Duydum ki inşaat canavarı bu kez de İstanbul’un en değerli arazilerinden birine daha kafayı takmış. Tarihi sit koruması altında olan Beşiktaş’taki Musevi Mezarlığı’nın  Yıldız Parkı ile arasında kalan 19 bin metrekarelik arazi… konutlar ve sosyal tesisler yapılacakmış! Üstelik inşaat oranı 1.5, yükseklik 5 Kat… 

Aaaaa hayret hiç konut ve sosyal tesisler yoktu İstanbul’da. 

Çok iyi düşünmüşsünüz. Helal. Depremde toplanacak arazimiz yok. Nefes alacak temiz hava yok. Birbirimizle aramızda yarım metre kalmadı. Yapın- yıkın- elleri doldurun-  asbest de dolsun ciğerlerimiz siz yine yapın! 

Nasılsa gebereceğiz.

Şehrin tam da göbeğindeki bu  bölgeye gelecek ek nüfus ve trafik yükünü düşünmek bile bir mutsuzluk sebebi.. 

Mevcut alt yapı dayanmaz bu İstanbul’a arkadaş. Neredeyse olmuşuz 20 milyon nüfus. 

İstanbul İstanbul olalı hiç görmedi bu yükü!

Durun bir artık bi durun! Bina bina… Binalar yesin sizi!

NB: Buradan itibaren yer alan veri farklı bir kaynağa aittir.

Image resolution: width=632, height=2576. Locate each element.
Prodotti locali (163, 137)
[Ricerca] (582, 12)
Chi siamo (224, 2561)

Şehirde gerçekten artık mutlu olmak çok zor. Mutluluk … 

Yollarda bol miktarda endişeli, renksiz, mutsuz suratlar birbirimizi tetikleyen öfke…Enflasyon mu kalabalık mı inşaat mı her şey burada…

Mutluluk Bakanlığı’na talip olmak istiyorum.

Evet yanlış duymadınız.

MUTLULUK BAKANLIĞI

Bhutan diye bir ülkede olduğu gibi, bize de bu bakanlık şart! 1999 yılına kadar TV ve internetin yasak olduğu ve bunları kullanmaya başlayan en son ülke namını elde tutan Bhutan’da 2008 yılında Gayri Safi Milli Mutluluk komitesi kurulmuş ve Mutluluk Bakanlığı oluşmuş. Böylelikle yaşam kalitesi, finansal ve mental değerler arasındaki denge ile belirleniyormuş.

Ülke iç huzuru da bireyin iç huzuru da ohhhh… şahane…

Bakın orada işler nasıl?

Sokakta yaşayan kimse yok. Evini kaybedersen kral bir ev inşa edip sebze ekebilecek bir toprak parçası veriyormuş.

Her Bhutanlı, ücretsiz tıbbi bakım alma hakkına ve bunu istediği yönteme göre seçebilirmiş. ( Geleneksel ve klasik tıp)

Kral, ülkede tütün yetiştirme, hasat ve satışını yasaklayan bir yasa çıkarmış. Ülkede tütün almak imkansızmış. Sınırı geçmek için gerekli tüm belgeleri toplamayı başaran turistler, yanlarında sigara  getirmek istiyorlarsa da büyük bir ücret ödemek zorundalarmış.

Ülke ekoloji ve doğaya gerçekten çok endişeli! 2015 yılında buradaki insanlar bir saat içinde 50 bin ağaç dikerek bir dünya rekoru kırmışlar.

Halkın çoğu  Budist. Yani hayvan dünyasına saygı duyuyorlarmış. Vejetaryenlik yaygınmış. Ana temel yemek ise pirinç. (Özel kırmızı pirinçleri var.)

Siyah ve yeşil çay içiyorlarmış.

Burayı ziyaret etmek isteyenler için zorlu ön koşullar varmış. Ülkeye giderseniz öyle Lay Lay Lom gezemiyormuşsunuz. Mutlaka yanınızda bir rehber olacakmış.

Burada herhangi bir kimyasal ürün ithali ve kullanmak yasalara aykırıymış. Kullandıkları her şey ülke içinde tamamen doğal yetiştiriliyormuş.

Başkentte bile trafik ışığı yerine yol işaretlerini, insanların elle yapmasına ne dersiniz?

Bakın bu da  hoş geliyor kulağa…

Bhutan'da kadınlara saygı duyulurmuş. Miras geleneğinde evler, hayvanlar ve topraklar gibi tüm mülkler ve eşyalar, erkek çocuğa değil, en büyük kıza verilirmiş. 

Yabancı ile evlenmek yasakmış. Kral bu benzersiz ve dünyanın geri kalanından izole olan yaşamı korumak için çok çabalıyormuş.

Ama her türlü yasağa rağmen insanlar çok mutluymuş.

Yani kısaca BHUTAN aynı biz!

Bana ne… Bana ne… Ben Mutluluk Bakanı olmak istiyorum. Beni seçin nolur!!!! Hepinizi çok mutlu yapacam söz!